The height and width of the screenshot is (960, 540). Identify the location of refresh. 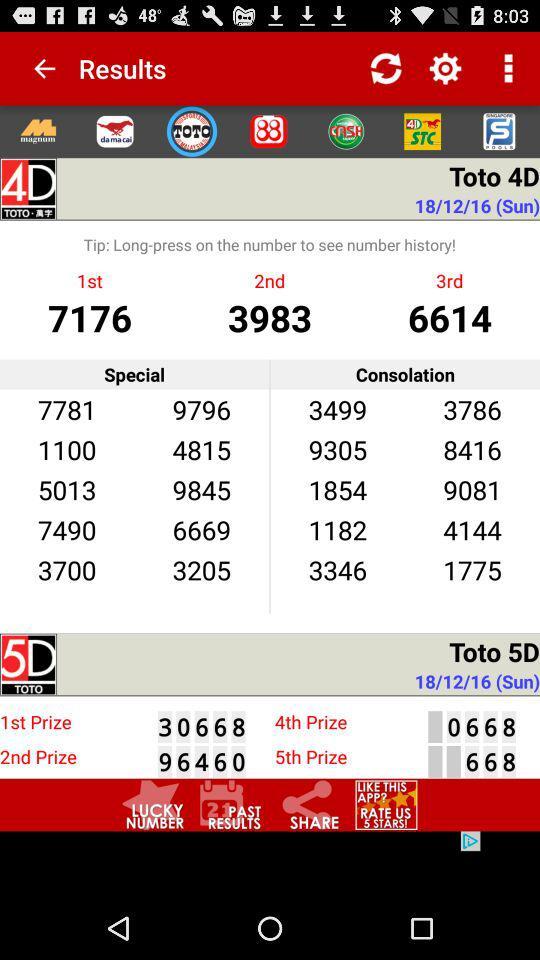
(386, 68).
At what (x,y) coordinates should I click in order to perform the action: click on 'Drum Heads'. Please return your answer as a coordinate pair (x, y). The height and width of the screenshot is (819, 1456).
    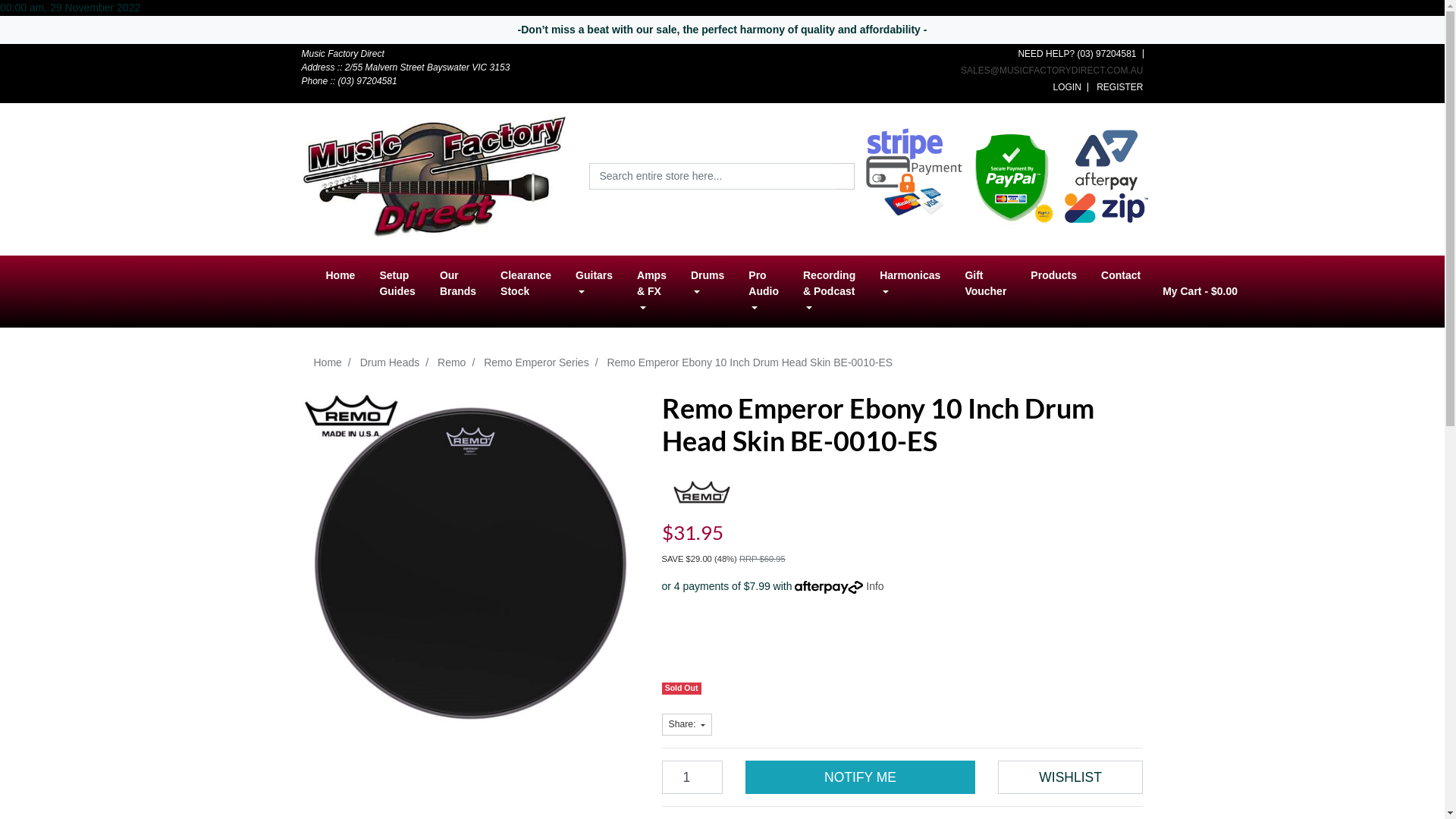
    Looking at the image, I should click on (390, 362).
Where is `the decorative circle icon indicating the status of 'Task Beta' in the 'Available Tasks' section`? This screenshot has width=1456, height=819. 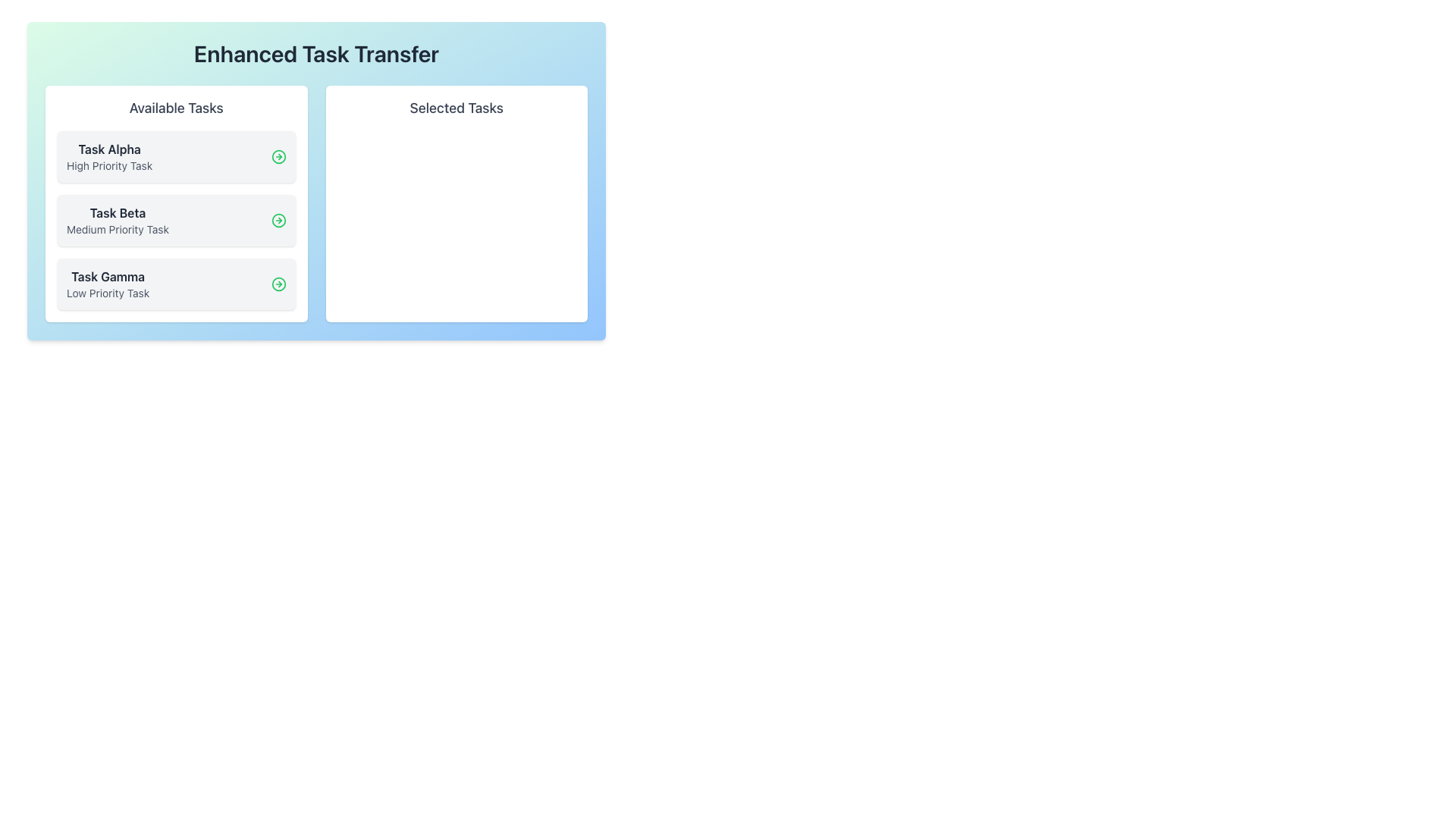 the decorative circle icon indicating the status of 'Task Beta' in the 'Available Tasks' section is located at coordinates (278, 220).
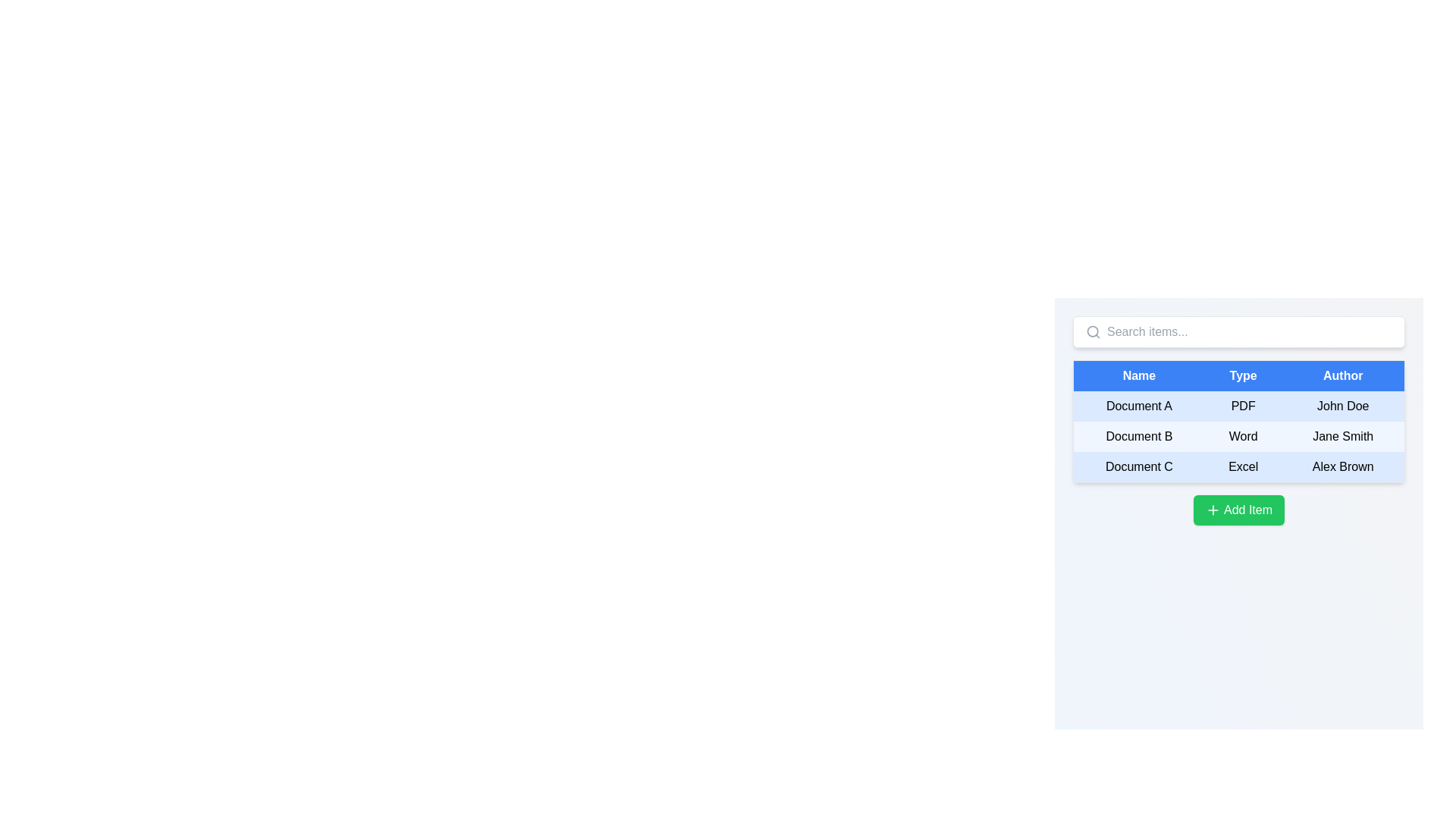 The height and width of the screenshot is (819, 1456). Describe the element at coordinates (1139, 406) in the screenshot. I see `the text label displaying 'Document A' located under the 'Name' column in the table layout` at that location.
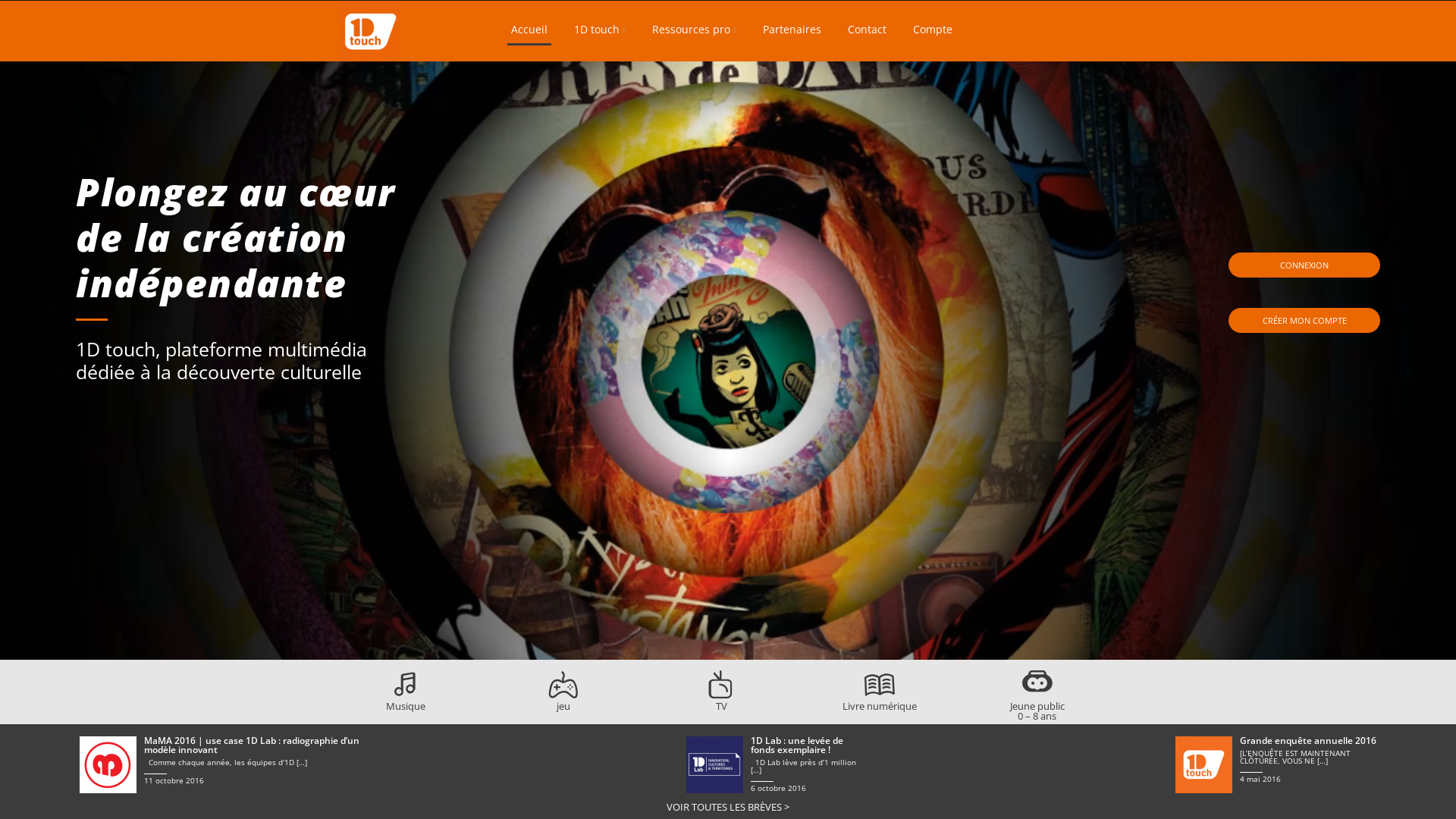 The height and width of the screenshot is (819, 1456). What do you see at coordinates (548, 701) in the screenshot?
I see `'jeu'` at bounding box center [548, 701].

_GIVEN TASK:_
Transcribe the lines above word for word, from the first line up to and including the line with "Looking at the". Leave the pictures out.

_CORRECT RESULT:_
The height and width of the screenshot is (960, 540). Identify the location of refresh. 
(386, 68).
At what (x,y) coordinates should I click in order to perform the action: click on 'Drum Heads'. Please return your answer as a coordinate pair (x, y). The height and width of the screenshot is (819, 1456).
    Looking at the image, I should click on (390, 362).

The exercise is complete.